Segment Start: Dataset entries
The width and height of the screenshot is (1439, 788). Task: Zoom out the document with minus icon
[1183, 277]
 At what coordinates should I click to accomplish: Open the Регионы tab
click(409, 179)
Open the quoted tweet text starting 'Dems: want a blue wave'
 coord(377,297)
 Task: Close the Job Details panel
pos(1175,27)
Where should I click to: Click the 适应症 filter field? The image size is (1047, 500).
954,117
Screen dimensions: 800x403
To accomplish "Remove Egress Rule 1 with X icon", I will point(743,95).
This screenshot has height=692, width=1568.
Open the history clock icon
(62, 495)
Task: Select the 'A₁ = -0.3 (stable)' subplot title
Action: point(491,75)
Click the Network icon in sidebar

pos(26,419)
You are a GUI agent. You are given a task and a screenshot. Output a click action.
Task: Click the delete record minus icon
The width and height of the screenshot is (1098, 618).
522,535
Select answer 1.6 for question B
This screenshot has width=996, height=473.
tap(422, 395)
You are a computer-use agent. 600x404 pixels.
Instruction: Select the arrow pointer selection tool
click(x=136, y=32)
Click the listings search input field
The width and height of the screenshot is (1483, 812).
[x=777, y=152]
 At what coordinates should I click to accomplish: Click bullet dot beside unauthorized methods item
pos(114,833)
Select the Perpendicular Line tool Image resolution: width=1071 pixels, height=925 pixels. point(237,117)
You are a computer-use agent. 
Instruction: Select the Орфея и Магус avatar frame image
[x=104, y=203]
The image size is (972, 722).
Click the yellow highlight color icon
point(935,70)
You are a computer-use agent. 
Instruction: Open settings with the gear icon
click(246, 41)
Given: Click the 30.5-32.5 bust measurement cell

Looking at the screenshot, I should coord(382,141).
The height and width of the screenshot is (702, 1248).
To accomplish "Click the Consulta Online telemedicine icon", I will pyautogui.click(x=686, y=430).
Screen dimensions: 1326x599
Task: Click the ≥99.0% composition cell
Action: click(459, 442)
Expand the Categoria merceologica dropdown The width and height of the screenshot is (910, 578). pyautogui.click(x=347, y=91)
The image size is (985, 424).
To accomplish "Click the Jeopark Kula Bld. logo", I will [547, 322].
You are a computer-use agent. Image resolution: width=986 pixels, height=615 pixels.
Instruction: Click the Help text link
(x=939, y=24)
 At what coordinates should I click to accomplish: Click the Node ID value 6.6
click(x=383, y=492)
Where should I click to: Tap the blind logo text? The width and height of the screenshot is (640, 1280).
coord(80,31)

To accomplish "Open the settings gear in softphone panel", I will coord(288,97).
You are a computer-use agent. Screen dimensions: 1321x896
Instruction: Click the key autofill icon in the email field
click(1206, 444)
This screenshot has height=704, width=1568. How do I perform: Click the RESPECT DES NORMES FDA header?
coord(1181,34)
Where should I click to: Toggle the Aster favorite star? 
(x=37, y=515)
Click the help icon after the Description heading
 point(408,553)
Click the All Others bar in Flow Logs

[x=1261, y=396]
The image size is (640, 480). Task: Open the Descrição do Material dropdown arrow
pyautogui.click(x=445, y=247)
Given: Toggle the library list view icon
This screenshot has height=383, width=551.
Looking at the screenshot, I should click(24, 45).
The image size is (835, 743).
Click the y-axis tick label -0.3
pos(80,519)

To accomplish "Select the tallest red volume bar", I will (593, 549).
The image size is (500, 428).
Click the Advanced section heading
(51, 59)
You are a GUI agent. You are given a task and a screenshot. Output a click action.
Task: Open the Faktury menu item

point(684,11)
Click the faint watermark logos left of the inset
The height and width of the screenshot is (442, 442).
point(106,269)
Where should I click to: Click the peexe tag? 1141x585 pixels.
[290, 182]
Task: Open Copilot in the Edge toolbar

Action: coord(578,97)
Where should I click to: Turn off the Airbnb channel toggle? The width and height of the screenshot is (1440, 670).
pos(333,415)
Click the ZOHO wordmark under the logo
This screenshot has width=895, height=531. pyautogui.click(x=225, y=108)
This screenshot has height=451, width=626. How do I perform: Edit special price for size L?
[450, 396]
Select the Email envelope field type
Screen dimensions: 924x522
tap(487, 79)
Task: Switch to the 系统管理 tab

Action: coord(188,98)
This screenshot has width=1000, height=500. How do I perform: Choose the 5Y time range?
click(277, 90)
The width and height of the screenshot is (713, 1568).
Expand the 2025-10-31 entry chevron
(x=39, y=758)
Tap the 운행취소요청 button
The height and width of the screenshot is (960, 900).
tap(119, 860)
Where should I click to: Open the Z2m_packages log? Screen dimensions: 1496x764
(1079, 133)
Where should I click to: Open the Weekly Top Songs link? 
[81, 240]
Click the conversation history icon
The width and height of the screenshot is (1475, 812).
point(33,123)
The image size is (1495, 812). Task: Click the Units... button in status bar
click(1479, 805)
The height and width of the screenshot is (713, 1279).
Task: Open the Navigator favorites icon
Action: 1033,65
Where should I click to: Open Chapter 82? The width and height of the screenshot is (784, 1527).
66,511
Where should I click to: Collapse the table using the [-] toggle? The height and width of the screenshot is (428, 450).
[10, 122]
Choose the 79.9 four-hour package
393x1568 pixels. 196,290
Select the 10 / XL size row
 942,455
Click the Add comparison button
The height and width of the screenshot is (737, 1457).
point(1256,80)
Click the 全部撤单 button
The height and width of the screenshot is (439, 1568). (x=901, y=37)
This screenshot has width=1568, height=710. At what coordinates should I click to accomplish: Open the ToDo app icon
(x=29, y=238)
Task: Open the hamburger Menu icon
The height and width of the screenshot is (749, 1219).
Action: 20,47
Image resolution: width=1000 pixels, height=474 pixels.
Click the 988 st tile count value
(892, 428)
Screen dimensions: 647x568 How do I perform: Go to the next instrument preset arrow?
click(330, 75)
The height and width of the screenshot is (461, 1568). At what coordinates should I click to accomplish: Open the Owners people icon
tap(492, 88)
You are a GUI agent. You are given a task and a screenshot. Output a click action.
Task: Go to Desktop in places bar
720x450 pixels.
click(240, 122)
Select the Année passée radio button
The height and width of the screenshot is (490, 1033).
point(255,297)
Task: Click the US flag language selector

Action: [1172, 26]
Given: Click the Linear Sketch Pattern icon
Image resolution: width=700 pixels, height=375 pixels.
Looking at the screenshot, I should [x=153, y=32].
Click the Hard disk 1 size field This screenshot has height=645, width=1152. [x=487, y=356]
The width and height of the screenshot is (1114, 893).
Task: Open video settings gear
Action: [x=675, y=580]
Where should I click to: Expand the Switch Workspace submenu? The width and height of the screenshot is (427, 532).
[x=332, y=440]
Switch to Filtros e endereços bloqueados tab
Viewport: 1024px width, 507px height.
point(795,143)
Segment End: Dataset entries
Task to carry out:
Give solely the number of lines in the data that contain the string "computer".

Written solution:
5